Guedes spent his first two years at GB Lake Forest as a blue belt. He met Flavio Almeida in 2007 and says the two became fast friends. When Almeida opened Gracie Barra San Clemente in February 2008, he invited Guedes to be his program director. When they first started working together, Guedes thought he’d just be training and teaching. He soon discovered it was more like a business lesson.
“I learned how to manage a school,” he says, “I was taught how to take care of students on and off the mats. I learned everything about the business first, then I started teaching.” Guedes started with the kids classes. “I love the kids,” Guedes says, “To be able to touch kids’ lives and get to be a positive influence, while guiding them in the right direction is priceless.”
In 2008, Guedes received his purple belt from Almeida. He says because of the road he took to get there, getting past his blue belt was very emotional for him. In December 2009, Almeida opened Gracie Barra Dana Point and appointed Guedes General Manager of both schools. Guedes says he’s very grateful to Almeida for their partnership. “Flavio is one of the best professors I know,” he says, “I try to be a mirror of him in all ways because I respect him so much.”

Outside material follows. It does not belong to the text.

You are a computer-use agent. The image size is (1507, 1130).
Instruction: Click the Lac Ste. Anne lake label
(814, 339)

Along with assisting in the management of the schools, Guedes also competes as much as he can. His attitude about it is healthy and positive. “I love competition,” he says, “I think it’s a good way to challenge myself and learn Jiu-Jitsu. Every time I step on the mats, I feel I’m already a better Jiu-Jitsu practitioner. I train hard, test myself, and try to do my best. The preparation for the tournament is what makes the tournament exciting for me.”

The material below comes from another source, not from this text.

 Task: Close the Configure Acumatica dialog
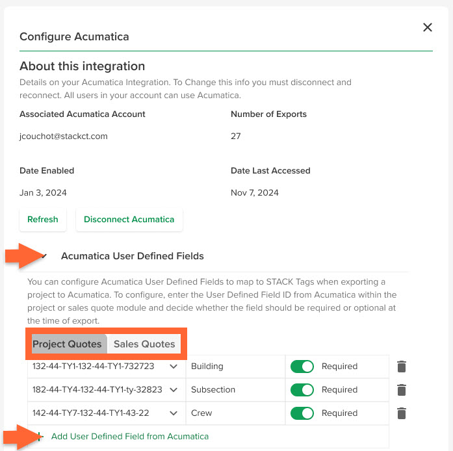coord(427,27)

After the 2010 Pan, Guedes attended the GB Instructor’s meeting with Master Carlos. At the end of the meeting, he was promoted to brown belt. It was a much-appreciated surprise. “Having Master Carlos there was so special,” Guedes says, “Flavio gave my belt to him so he could put it around my waist. It was a great feeling. It was touching to see Professor Flavio become emotional about giving it to me. I’m very proud to be his brown belt. There’s a lot more responsibility that comes with it. I will try to do my best.”
Looking back on his journey, Guedes sees the connection and similarities between his dentistry path and his chosen Jiu-Jitsu course. “I have always been interested in people,” he says, “The connection between body and mind, and ways to learn more to help them. That was my main drive when I decided to become a dentist. I wanted to help cure diseases and to help them feel better physically, to fix a smile and raise their self-esteem – overall, to help people improve their lives. And with Jiu-Jitsu I have the same feeling, I can help people to be physically healthier; and a lot more than that, I can help them to fell better about themselfs, more confident, help them to build stronger relationships with family and friends, to guide them in the right direction and be a positive influence on their lives, so with Jiu-Jitsu it’s not just the physical and mental, but also the “spiritual” path to reaching people’s hearts. And it is very exciting.”